> **TEXT EXTRACT**
────────

Fri Dec 14 22:03 2012 Time and Allocation Profiling Report (Final)
life21765GEE +RTS -p -RTS
total time = 1.61 secs (1608 ticks @ 1000 us, 1 processor)
total alloc = 1,132,473,192 bytes (excludes profiling overheads)
COST CENTRE MODULE %time %alloc
lifeStep.grouped Main 46.5 41.2
lifeStep.neighbors Main 23.4 37.8
inRange Main 11.1 11.9
lifeStep Main 6.2 3.0
lifeStep.viable Main 6.1 0.0
lifeStep.inSize Main 3.6 6.0
lifeStep.inR Main 2.9 0.0
Granted, inRange
is on the map as a cost center, but this shaved ~28 seconds off the final run time, I'm gonna call that fair enough. Given the numbers we were posting yesterday, I'm almost tempted to call this good enough. Lets see where it all goes, shall we? Step size of
50
Fri Dec 14 22:06 2012 Time and Allocation Profiling Report (Final)
life21765TOK +RTS -p -RTS
total time = 0.03 secs (29 ticks @ 1000 us, 1 processor)
total alloc = 18,129,192 bytes (excludes profiling overheads)

────────

> **DATA PROVIDED**
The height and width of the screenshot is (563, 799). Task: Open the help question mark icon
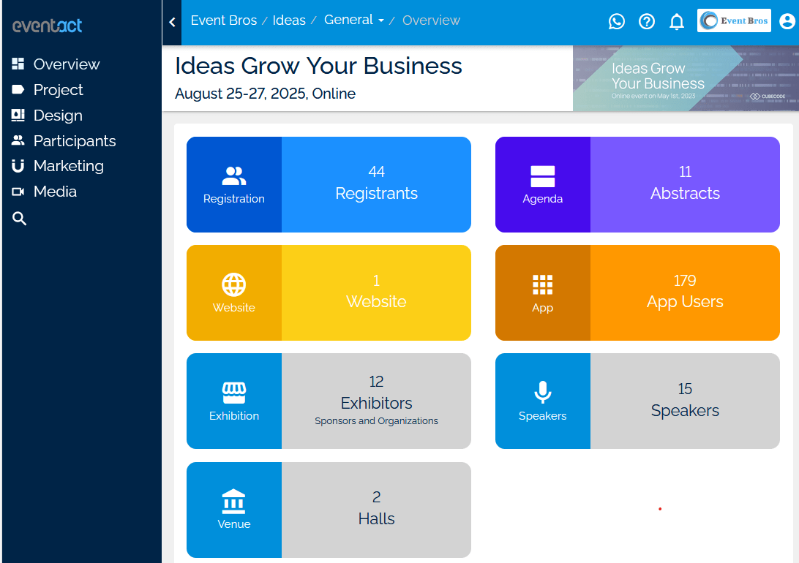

────────

> **EXERCISE DIRECTIONS**
Continue the profiling write-up from the point where it ends. The data has no connection to the profiling write-up.

> **RESPONSE TO THIS TASK**
COST CENTRE MODULE %time %alloc
lifeStep.grouped Main 55.2 42.0
lifeStep.neighbors Main 17.2 36.9
inRange Main 13.8 11.7
main Main 3.4 0.1
lifeStep Main 3.4 3.2
lifeStep.inSize Main 3.4 5.8
lifeStep.inR Main 3.4 0.0
We've seen 5000 already, so
50 000
Fri Dec 14 22:07 2012 Time and Allocation Profiling Report (Final)
life21765gYQ +RTS -p -RTS
total time = 15.94 secs (15942 ticks @ 1000 us, 1 processor)
total alloc = 11,262,873,192 bytes (excludes profiling overheads)
COST CENTRE MODULE %time %alloc
lifeStep.grouped Main 45.3 41.2
lifeStep.neighbors Main 23.0 37.8
inRange Main 12.7 11.9
lifeStep Main 6.6 3.0
lifeStep.viable Main 5.9 0.0
lifeStep.inSize Main 3.8 6.0
lifeStep.inR Main 2.4 0.0
5 000 000
Fri Dec 14 22:37 2012 Time and Allocation Profiling Report (Final)
big +RTS -p -RTS
total time = 1594.43 secs (1594429 ticks @ 1000 us, 1 processor)
total alloc = 1,125,606,873,896 bytes (excludes profiling overheads)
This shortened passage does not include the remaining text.